* _TO DO_
Determine how many lines below include the string "screenshot". Reply with the number only.

* _DATASET ENTRIES_
-------------------------

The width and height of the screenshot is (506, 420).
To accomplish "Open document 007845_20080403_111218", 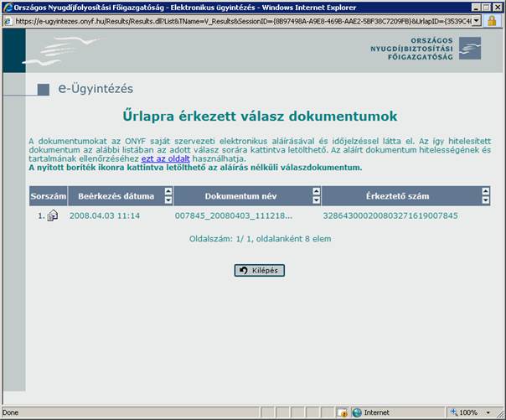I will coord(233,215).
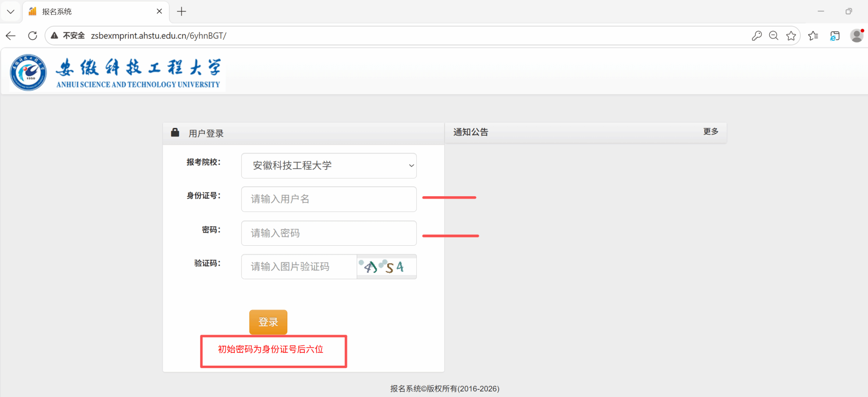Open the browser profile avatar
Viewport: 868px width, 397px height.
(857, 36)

-------------------------

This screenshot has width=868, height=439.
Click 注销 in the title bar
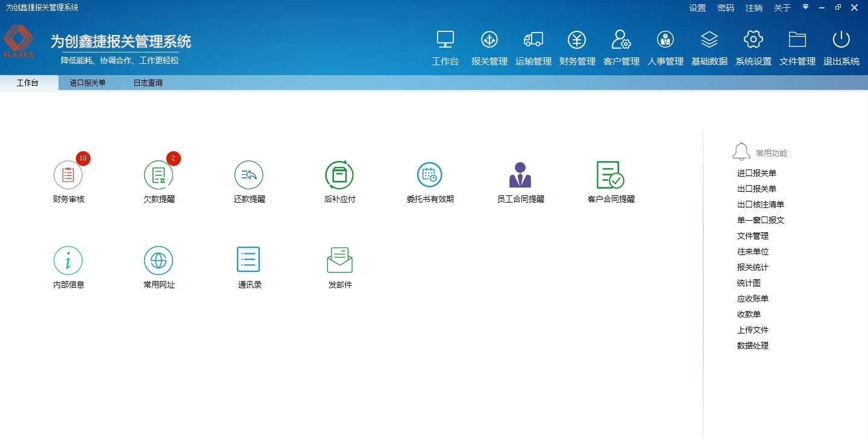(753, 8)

-------------------------

* _SOLUTION TO THIS EXERCISE_
2